QUOTED PASSAGE:
Based on a very simple example file:
IFC model with 1 project > 1 site > 1 building > 4 storeys > 16 walls > 64 windows of same type

Round-tripping on three important authoring software tools resulted in similar disillusioning outcomes:

:+1:t2: The round-tripped model looks almost identical to the original model (in Xbim Xplorer)

:confounded: The round-tripped model is differently structured based on different representation paradigms

:confounded: The round-tripped model is de-normalized (64 windowtypes instead of 1) resulting in bloated IFC files.

Based on your statements “… different geometry representations are useful for different purposes …” and “driven by what that specific software is meant to do - authoring, visualization, animation, simulation, clash detection, quantity takeoff, etc.”

Why does common AUTHORING-software (specific purpose) use for the same situation (ordinary wall) export different IFC geometry representations (extruded area versus B-rep)?
Currently it seems to be a “random choice of software developers or vendors”, isn’t it?

Sorry for falling into the roundtrip trap. We are talking about DTV and even that is not meant to guarantee lossless roundtrips. I have corrected the wording in my previous post. However, DTV should ensure that CAD software can exchange data for authoring and editing purposes. Therefor it restricts geometric representations. Bear in mind that the restrictions and standards are not for the internal model or behaviour of software. Instead, IFC is a standard for the data that software can produce and consume.

Software developers and vendors do indeed choose their internal models freely, but not randomly. They use what is most efficient for the features that they provide and ideally they export what is closest to their internal model - because that would reduce information loss on re-import. However, this will not be ideal for exchange, because other software may have a different internal model. Even the purpose of CAD authoring is a broader field and various software has different feature sets. If you would introduce restrictions here, you would effectively limit the creative freedom of architects, designers and engineers.

That is the reason why the negotiation around DTV is so lengthy and interminable. I can not say much about your example, because to my knowledge there is no software with certified DTV export and import yet. But even if it would be - a lossless roundtrip would be unlikely to be achieved.

Your thoughts on “conservative IFC processing” are certainly interesting and reasonable.

GIVEN INFORMATION:
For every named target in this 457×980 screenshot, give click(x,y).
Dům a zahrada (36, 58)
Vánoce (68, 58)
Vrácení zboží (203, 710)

WORK TO DO:
**a.** Render this sentence from the IFC discussion in Spanish: "Software developers and vendors do indeed choose their internal models freely, but not randomly."
**b.** Answer these questions using the IFC discussion:
(i) How many storeys does the example file contain?
(ii) How many window types does the round-tripped model have in place of the original one?
(iii) What does the reply say IFC is a standard for?
**c.** Transcribe the stretch of the IFC discussion from "Why does common" through "area versus B-rep)?".
The listing is separate material and has nothing to do with the IFC discussion.

SOLUTION SET:
**a.** Los desarrolladores y proveedores de software sí eligen libremente sus modelos internos, pero no al azar.

**b.**
(i) 4 storeys.
(ii) 64 window types.
(iii) The data that software can produce and consume.

**c.**
Why does common AUTHORING-software (specific purpose) use for the same situation (ordinary wall) export different IFC geometry representations (extruded area versus B-rep)?